> **ACTIVITY**
Repeat the records exactly. Every line must match.

Records from a data collection
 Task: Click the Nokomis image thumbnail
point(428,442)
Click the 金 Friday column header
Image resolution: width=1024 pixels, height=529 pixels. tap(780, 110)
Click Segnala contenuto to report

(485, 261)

> **YOUR SOLUTION**
 Task: Click the Nokomis image thumbnail
point(428,442)
Click the 金 Friday column header
Image resolution: width=1024 pixels, height=529 pixels. tap(780, 110)
Click Segnala contenuto to report

(485, 261)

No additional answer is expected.